**Description of the task**
Extract every line below that contains the word "taskbar".

----- Available data -----

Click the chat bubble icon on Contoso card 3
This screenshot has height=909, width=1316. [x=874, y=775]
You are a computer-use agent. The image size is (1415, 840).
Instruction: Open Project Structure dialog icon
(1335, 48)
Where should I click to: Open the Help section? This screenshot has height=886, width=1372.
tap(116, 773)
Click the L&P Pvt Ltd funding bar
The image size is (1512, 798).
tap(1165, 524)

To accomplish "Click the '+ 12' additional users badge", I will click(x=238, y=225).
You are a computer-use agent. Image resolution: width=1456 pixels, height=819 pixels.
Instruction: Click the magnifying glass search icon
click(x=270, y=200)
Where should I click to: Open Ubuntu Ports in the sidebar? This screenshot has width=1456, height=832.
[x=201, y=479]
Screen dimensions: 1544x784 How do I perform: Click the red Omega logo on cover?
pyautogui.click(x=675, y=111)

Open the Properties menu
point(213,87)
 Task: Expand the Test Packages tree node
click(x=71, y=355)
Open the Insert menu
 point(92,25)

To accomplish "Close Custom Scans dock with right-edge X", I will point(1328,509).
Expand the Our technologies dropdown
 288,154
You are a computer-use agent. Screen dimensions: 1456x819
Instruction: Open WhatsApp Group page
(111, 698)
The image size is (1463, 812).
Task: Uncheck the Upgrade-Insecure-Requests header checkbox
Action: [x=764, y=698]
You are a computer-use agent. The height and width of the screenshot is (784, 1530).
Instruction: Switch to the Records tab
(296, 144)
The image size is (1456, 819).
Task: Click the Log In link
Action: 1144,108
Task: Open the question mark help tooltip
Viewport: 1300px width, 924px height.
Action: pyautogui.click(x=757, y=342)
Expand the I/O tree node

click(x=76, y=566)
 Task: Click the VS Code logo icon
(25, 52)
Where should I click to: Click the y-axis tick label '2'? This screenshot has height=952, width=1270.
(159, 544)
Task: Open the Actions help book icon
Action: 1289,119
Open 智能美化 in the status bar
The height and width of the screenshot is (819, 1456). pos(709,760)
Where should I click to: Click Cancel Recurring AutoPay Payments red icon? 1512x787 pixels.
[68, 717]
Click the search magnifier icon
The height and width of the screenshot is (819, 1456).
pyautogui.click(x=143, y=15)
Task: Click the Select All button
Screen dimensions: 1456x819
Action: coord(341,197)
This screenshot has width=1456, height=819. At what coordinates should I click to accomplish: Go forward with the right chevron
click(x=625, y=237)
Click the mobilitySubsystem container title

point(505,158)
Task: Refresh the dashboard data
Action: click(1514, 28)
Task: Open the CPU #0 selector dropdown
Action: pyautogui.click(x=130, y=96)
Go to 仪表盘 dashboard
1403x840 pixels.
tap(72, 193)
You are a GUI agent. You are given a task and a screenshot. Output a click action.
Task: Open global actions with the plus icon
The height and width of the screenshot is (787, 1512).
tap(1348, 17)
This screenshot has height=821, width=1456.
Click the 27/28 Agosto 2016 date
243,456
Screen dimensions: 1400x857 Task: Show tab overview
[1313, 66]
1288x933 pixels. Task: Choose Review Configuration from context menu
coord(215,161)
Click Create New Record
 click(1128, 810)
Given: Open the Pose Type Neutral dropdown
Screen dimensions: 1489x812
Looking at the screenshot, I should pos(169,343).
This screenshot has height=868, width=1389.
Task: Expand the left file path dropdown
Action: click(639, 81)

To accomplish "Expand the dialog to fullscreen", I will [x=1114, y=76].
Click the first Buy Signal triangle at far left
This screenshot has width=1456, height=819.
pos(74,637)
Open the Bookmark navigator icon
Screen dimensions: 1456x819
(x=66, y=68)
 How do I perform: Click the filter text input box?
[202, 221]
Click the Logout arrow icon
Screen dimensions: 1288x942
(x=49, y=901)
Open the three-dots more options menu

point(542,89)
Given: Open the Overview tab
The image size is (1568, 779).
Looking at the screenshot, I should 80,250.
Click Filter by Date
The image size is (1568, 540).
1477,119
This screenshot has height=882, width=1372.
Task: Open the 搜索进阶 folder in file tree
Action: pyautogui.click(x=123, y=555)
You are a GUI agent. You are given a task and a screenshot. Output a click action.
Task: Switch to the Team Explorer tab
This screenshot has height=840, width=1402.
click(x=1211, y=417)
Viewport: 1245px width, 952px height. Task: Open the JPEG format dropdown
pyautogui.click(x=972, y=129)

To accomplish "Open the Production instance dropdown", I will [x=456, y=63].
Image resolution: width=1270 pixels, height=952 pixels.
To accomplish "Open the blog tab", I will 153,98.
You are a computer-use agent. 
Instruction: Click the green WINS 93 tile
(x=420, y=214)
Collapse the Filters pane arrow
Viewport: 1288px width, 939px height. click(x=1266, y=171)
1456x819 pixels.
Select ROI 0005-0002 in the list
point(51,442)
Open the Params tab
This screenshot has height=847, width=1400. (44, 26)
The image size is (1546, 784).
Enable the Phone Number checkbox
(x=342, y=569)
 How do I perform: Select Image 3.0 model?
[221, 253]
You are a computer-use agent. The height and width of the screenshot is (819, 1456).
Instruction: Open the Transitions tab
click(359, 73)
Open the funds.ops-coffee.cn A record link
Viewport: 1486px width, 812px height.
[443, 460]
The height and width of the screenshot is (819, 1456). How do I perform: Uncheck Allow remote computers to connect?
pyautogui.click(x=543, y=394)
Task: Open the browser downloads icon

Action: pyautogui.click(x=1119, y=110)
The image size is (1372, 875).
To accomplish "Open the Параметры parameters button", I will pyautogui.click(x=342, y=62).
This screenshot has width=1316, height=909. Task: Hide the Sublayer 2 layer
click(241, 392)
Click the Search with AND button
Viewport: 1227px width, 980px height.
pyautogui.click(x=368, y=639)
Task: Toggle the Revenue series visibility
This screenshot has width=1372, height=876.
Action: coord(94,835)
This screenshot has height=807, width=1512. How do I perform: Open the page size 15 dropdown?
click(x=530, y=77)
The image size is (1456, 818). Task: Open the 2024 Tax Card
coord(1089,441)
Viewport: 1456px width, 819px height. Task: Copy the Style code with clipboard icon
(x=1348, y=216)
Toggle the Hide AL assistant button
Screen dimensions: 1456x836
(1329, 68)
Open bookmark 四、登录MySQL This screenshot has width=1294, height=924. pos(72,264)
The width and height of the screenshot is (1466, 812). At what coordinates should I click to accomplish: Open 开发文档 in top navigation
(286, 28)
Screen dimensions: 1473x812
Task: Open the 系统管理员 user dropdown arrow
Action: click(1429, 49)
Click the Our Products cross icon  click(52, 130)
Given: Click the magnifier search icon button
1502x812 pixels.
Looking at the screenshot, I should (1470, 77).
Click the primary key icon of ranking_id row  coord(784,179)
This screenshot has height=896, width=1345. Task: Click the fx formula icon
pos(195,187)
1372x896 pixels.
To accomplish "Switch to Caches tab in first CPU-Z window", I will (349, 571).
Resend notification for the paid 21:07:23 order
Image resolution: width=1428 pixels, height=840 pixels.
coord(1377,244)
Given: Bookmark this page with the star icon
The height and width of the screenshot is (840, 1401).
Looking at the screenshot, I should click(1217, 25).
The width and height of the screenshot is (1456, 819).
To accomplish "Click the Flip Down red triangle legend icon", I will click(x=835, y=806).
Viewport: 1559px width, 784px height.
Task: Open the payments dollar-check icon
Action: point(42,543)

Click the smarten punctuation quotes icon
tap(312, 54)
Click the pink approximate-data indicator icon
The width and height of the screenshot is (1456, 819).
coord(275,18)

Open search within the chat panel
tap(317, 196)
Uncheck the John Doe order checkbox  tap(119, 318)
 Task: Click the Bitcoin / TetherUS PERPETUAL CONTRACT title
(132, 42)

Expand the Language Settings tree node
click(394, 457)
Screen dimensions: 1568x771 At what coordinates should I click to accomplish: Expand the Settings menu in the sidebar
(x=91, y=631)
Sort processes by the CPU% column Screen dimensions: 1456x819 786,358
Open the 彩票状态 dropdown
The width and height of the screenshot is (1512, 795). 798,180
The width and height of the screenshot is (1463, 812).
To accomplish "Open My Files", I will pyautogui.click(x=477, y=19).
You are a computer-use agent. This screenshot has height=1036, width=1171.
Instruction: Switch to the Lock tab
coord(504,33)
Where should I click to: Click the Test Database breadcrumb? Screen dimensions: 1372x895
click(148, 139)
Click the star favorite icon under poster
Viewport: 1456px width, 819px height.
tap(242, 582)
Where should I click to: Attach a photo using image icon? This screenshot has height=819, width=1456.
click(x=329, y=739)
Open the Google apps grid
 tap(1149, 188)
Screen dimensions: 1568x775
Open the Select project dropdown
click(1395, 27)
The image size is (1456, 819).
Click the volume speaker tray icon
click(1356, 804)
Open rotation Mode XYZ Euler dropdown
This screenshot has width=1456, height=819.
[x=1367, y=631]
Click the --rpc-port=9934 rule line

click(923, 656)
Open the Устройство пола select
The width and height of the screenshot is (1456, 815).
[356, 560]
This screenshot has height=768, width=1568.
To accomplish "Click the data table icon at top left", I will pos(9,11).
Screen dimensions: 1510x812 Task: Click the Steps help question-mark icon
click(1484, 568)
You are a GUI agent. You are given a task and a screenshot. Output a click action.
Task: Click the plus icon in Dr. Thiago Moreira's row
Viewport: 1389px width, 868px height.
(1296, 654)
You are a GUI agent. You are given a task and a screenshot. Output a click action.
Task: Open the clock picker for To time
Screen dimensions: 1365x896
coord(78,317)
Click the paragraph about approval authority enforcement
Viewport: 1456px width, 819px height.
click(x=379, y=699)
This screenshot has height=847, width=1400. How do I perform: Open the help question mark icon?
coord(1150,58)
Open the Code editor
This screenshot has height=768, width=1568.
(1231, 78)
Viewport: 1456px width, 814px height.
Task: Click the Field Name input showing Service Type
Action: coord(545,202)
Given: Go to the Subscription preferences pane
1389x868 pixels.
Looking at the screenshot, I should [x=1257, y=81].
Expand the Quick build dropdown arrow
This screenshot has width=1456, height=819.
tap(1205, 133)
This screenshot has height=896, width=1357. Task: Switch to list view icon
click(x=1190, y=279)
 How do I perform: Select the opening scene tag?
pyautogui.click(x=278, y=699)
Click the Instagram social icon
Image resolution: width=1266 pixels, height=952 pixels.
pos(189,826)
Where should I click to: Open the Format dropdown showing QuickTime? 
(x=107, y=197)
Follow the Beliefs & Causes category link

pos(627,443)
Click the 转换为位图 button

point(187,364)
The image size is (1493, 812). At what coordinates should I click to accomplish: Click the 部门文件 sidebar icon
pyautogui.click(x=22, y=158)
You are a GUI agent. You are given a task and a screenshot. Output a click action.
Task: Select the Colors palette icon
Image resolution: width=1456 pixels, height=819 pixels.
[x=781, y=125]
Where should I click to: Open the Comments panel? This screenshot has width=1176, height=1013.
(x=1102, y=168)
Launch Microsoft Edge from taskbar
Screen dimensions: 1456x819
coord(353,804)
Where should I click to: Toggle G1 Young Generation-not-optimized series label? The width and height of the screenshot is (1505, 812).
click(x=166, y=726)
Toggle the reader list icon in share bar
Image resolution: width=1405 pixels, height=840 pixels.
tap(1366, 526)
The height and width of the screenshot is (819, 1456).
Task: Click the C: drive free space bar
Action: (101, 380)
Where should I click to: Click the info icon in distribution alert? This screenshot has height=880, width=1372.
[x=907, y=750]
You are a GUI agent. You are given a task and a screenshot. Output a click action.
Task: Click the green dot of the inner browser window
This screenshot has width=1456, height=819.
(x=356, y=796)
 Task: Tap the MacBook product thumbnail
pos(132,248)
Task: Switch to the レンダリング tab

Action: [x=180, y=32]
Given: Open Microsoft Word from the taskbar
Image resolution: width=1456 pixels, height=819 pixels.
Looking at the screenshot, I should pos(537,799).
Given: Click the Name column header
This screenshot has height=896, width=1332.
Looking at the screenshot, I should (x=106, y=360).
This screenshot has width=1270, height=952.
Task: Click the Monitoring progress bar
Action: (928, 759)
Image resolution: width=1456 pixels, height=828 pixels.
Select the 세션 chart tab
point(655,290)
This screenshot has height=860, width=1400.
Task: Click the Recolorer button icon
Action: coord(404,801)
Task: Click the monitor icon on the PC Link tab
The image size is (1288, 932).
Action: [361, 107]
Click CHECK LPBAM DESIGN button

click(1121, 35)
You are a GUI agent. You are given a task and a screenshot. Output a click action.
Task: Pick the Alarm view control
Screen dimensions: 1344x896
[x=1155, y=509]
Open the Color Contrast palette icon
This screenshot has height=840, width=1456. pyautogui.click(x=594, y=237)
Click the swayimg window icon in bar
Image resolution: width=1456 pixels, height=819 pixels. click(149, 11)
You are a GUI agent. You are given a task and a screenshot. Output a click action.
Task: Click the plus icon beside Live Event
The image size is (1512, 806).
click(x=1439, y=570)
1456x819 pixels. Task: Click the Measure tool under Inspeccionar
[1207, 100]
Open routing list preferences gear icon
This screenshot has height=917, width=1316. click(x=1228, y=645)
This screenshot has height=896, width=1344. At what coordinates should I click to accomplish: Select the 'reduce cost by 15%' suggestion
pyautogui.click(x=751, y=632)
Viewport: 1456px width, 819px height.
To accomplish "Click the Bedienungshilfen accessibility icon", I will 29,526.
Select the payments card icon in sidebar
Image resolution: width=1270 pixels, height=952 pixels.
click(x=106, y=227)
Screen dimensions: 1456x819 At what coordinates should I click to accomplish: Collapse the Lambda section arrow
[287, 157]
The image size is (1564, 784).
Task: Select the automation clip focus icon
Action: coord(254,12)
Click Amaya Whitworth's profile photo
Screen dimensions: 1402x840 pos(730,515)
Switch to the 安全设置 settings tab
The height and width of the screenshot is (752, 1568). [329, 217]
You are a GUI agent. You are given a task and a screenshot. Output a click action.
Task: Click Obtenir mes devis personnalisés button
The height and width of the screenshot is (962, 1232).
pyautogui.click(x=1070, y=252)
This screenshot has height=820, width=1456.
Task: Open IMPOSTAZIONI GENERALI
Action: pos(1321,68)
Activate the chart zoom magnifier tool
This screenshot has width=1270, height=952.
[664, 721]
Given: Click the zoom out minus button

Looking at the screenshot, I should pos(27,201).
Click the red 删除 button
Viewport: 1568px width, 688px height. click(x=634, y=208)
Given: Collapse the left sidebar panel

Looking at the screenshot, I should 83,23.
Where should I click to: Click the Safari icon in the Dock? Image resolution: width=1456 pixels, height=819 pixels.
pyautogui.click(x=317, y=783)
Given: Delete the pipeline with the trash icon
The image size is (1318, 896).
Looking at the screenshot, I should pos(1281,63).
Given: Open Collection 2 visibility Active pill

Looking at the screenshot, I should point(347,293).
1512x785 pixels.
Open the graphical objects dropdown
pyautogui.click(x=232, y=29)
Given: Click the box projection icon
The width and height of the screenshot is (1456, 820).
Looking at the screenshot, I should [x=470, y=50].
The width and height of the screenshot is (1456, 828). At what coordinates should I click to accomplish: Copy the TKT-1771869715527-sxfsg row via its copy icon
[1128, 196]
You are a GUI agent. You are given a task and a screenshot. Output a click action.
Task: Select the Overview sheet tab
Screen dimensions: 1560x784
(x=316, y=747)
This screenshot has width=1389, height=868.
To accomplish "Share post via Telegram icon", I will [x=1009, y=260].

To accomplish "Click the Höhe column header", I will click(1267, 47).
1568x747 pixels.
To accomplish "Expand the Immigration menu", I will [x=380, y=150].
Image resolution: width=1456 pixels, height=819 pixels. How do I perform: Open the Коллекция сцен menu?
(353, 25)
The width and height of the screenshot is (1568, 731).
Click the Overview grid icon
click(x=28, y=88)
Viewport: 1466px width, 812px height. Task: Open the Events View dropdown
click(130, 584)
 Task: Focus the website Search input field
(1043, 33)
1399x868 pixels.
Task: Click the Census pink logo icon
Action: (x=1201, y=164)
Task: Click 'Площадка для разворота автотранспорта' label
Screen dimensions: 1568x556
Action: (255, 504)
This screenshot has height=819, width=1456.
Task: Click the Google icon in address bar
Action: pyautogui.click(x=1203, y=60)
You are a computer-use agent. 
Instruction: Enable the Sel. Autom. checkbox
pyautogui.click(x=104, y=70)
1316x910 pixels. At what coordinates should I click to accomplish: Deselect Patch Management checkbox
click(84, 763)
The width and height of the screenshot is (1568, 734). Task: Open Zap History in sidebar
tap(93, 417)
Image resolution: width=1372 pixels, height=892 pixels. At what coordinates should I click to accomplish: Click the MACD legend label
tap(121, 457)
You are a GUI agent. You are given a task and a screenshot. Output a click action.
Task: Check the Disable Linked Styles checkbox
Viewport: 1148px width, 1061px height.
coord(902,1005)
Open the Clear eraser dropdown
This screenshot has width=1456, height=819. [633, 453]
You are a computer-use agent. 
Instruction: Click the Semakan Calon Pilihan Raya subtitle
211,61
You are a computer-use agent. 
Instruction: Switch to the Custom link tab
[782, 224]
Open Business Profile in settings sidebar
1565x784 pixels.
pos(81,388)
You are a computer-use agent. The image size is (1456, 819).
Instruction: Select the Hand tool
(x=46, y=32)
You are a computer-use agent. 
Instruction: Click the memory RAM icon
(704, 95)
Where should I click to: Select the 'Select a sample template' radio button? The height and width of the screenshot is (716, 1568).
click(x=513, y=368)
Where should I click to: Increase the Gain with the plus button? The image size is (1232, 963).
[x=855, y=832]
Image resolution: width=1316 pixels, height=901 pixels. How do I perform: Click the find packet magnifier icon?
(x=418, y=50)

-----

**Solved problem**
Launch Microsoft Edge from taskbar
Given: Open Microsoft Word from the taskbar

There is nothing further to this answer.